The aberrant expression of MYC normally induces the expression of ARF, which leads to the stabilization of p53, expression of the anti-proliferative, cyclin-dependent-kinase inhibitor p21 and the induction of apoptosis. The expression of p21 does not occur in the Arf or Trp53 knockout cells, which leaves MYC-induced proliferation unchecked, but apoptosis is not affected. These data imply several important points. First, that ARF limits the oncogenicity of MYC by inhibiting proliferation; second, that this is p53 dependent; and third, that ARF does not limit the oncogenicity of MYC by inducing apoptosis. The lack of p21 expression also explains the increased proliferation in the plns–Myc–ERTAM/Trp53−/− mice. The authors suggest that MYC-induced apoptosis is partially inhibited in the p53-deficient mice because p53 is directly involved in inducing apoptosis by upregulating the expression of pro-apoptotic genes such as Puma , Noxa and BAX .
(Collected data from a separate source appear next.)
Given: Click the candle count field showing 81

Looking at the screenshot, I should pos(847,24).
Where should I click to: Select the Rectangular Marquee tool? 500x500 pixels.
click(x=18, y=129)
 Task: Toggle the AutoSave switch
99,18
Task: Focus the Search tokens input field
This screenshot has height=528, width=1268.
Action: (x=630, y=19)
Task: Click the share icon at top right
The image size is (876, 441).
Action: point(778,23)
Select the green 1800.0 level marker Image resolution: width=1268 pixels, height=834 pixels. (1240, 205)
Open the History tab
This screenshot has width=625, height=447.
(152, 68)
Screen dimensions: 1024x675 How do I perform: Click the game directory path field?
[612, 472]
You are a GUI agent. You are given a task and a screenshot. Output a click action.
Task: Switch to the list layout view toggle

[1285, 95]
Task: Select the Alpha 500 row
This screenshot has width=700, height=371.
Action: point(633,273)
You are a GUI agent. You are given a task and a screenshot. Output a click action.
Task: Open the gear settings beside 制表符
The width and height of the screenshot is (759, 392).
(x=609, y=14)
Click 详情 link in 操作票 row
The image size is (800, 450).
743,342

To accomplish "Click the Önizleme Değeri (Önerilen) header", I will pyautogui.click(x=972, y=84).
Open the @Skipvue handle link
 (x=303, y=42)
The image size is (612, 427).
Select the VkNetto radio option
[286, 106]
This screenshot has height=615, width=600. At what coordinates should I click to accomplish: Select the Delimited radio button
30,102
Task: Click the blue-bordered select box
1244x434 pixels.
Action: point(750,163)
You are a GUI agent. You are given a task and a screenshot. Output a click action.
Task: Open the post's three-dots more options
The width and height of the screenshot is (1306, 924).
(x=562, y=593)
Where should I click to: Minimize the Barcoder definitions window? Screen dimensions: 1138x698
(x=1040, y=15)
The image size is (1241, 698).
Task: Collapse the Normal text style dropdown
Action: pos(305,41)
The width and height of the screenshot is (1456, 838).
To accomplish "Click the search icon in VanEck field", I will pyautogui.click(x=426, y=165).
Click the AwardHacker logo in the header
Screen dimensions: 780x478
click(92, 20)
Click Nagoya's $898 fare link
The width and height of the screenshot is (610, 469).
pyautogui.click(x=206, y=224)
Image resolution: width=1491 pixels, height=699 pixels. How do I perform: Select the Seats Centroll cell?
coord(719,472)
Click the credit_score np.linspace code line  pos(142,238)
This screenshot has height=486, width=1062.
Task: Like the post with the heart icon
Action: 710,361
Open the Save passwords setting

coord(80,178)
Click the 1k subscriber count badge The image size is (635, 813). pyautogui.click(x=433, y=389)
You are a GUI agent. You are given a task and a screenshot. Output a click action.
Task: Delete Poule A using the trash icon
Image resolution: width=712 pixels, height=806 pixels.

As ARF loss cooperates with MYC by increasing proliferation, and BCL-XL cooperates by suppressing MYC-induced apoptosis, will the combination of ARF loss and BCL-XL expression further increase the oncogenicity of MYC? When MYC was activated, plns–Myc–ERTAM/RIP7–Bcl-xL/Arf−/− mice rapidly developed invasive tumours in which apoptosis was suppressed. Because MYC-induced apoptosis is partially suppressed in the p53-deficient background, plns–Myc–ERTAM/Trp53−/− mice also develop invasive tumours. However, the tumours remain histologically different — there is no apoptosis in the tumours of plns–Myc–ERTAM/RIP7–Bcl-xL/Arf−/− mice, but apoptosis persists in the tumours of plns–Myc–ERTAM/Trp53−/− mice.

These results increase our understanding of how these pathways synergize in mouse models, but the relative importance of suppression of apoptosis and further increased proliferation is still unclear in the evolution and protracted development of human tumours.